Bagaimana pandangan kitab kuning mengenai status hukum al-Warq an-Naqdy?. Istilah
al-Warq an-Naqdy sangat sulit didapatkan dalam literature fiqh klasik.
Hal ini disebabkan penggunaan al-Warq an-Naqdy sebagai alat tukar
terjadi setelah perang dunia pertama sehingga tidak dibicarakan oleh para
fuqaha sebelumnya.
Tidak adanya pembahasan mengenai
zakat al-Warq an-Naqdy dalam literature fiqh klasik menyebabkan
sebagian para ulama sekarang berpendapat tidak wajib zakat pada al-Warq
an-Naqdy. Pendapat mereka didukung oleh dalil-dalil dan al-Mafhum
al-Mukhalafah dan al-Mafhum al-Muwafaqah (pengertian tersirat) dari
ibarat-ibarat kitab dalam fiqh klasik. Seperti ibarat (Fath al-Mu’in
hal. 230):
ووجبت
في ثمانية أصناف من المال: النقدين والأنعام والقوت والتمر والعنب لثمانية أصناف
من الناس.
“Dan zakat itu wajib pada delapan jenis
harta yaitu: an-Naqdain (emas dan perak), binatang ternak, makanan pokok, kurma
dan anggur diberikan kepada delapan golongan manusia.”

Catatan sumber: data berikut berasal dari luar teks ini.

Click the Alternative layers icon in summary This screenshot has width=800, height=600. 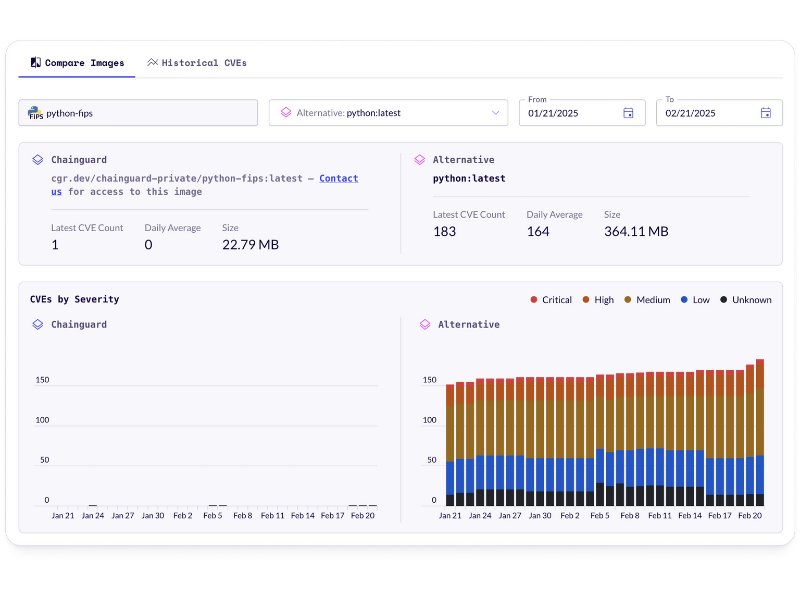point(419,159)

Sesuai dengan perkembangan zaman para fuqaha kontemporer memasukkan pembahasan
tentang zakat al-Warq
an-Naqdy dalam
kitab-kitab mereka. Di antara kitab-kitab fiqih kontemporer yang membahas
tentang uang kertas adalah al-Fiqh alaa al-Mazahib al-Arba’ah, karya
Abdurrahman al-Jaziry dan al-Fiqh al-Islami wa Adillatuh karya Wahbah
az-Zuhaily.
Dalam kedua kitab tersebut dijelaskan bahwa manyoritas ulama berpendapat al-Warq
an-Naqdy wajib dizakati, bahkan Abdurrahman al-Jaziri menyatakan bahwa
semua ulama tiga mazhab (Hanafy, Maliki dan Syafi’I) sepakat tentang kewajiban
zakat pada uang yang menjadi alat tukar di masa sekarang. Hanya para ulama
mazhab Hambali yang menafikan kewajiban zakat pada uang yang beredar sekarang. Sangat
tidak masuk akal bila pada manusia ada jenis harta yang bisa ditukar dengan
perak secara mudah tapi tidak diwajibkan zakat padanya.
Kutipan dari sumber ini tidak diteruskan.